You can tell if if his belly is hard or if he is sitting with his stomach pressed to the floor. 

You need to get him hydrated...possibly the vet can teach you to do sub q fluids but until then you should get some children's electrolyte drink ( pedialyte or a generic) . Unflavored is usually recommended but , to be honest, I have used the flavored for years on my rabbits with no ill effects. 

Also get a fresh pineapple in order to squeeze fresh juice ( not canned , frozen or bottled). 

SyringePedialyte (as much as he will take without stressing him) frequently. Also give several cc's of fresh pineapple juice several times per day. 

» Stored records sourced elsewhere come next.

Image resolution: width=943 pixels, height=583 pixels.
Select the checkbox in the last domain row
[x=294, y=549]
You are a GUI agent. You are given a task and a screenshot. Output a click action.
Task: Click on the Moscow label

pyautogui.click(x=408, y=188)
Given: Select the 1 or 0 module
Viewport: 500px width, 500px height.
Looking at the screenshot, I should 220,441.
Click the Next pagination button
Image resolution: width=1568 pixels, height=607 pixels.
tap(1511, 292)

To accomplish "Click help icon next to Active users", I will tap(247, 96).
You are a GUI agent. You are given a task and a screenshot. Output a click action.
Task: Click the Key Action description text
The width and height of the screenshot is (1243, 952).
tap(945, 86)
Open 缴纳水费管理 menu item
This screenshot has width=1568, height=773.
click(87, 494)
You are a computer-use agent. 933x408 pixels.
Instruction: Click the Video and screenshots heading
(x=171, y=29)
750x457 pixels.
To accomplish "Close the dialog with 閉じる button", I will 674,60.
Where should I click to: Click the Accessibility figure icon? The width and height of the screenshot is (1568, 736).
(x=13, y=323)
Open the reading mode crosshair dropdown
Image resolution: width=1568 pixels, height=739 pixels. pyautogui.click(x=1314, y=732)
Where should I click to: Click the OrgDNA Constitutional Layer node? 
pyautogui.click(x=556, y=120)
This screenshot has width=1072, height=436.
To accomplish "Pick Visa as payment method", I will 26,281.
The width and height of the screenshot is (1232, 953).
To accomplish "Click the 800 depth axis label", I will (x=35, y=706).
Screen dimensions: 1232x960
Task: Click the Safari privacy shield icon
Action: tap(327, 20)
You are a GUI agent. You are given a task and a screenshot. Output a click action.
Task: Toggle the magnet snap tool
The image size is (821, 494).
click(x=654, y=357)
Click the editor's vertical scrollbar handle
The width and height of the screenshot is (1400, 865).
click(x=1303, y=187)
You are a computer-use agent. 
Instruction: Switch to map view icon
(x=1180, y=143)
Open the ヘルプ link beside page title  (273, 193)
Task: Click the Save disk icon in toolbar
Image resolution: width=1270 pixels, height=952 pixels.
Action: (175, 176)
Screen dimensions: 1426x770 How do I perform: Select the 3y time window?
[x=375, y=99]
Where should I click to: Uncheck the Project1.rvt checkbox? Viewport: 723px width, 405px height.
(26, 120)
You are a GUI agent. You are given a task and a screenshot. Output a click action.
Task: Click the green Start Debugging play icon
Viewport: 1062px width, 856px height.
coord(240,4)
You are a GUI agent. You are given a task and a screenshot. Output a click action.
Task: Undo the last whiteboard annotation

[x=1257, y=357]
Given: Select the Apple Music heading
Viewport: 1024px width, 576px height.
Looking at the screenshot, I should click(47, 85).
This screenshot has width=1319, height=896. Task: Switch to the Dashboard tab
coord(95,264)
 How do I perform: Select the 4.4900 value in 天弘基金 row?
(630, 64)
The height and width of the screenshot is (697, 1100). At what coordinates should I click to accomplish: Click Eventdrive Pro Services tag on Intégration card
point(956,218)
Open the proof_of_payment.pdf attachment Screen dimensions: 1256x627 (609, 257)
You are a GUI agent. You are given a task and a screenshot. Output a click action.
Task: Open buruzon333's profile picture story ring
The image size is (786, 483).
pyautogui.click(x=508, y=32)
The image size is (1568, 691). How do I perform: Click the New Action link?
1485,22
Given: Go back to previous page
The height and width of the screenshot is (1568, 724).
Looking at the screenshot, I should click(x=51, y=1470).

When you mix the critical care be sure to make sure that you have added more liquid than in the directions. Make it thinner than directed Critical care that is not mixed with enough fluid can actually dehydrate a bun and it will also be easier to syringe it if it is thinner. 

You can also syringe some pure unflavored canned pumpkin for fiber 

if you can also get a dose of a probiotic in him (benebac) that may also be helpful 
try some gentle tummy rubs and encourage him to run about to help the gut start moving. 

Reglantechnically should not be given unless the vet has x-rayed the gut and ruled out an obstruction.


----------



## Maureen Las (Jan 20, 2012)

Sorry I just reread your post and I had missed your description of head tilt. which would account for the antibiotic... although trimethoprim sulfa probably is not the best choice if this should be a deep ear infection. The stasis most likely is a result of the infection.( if that is the problem)


----------



## evonnesart (Jan 21, 2012)

If you think your bunny is going into head tilt, you will need to join the list, "Onthe Wonk", they specialize in head tilt bunnies and will give you excellent advice that you can share with your veterinarian.

http://pets.groups.yahoo.com/group/OnTheWonk/

Evonne


----------



## CB Millicent (Jan 21, 2012)

I just gave him more (very watery) critical care but could only manage 15 cc's. He fought me tooth and nail. I was afraid it would be too stressful for him to continue. I'll try again in a few hours. 

What would cause an obstruction? 

I did listen to his tummy with my stethoscope tonight and only heard a few gurgles over a period of 1-2 minutes. 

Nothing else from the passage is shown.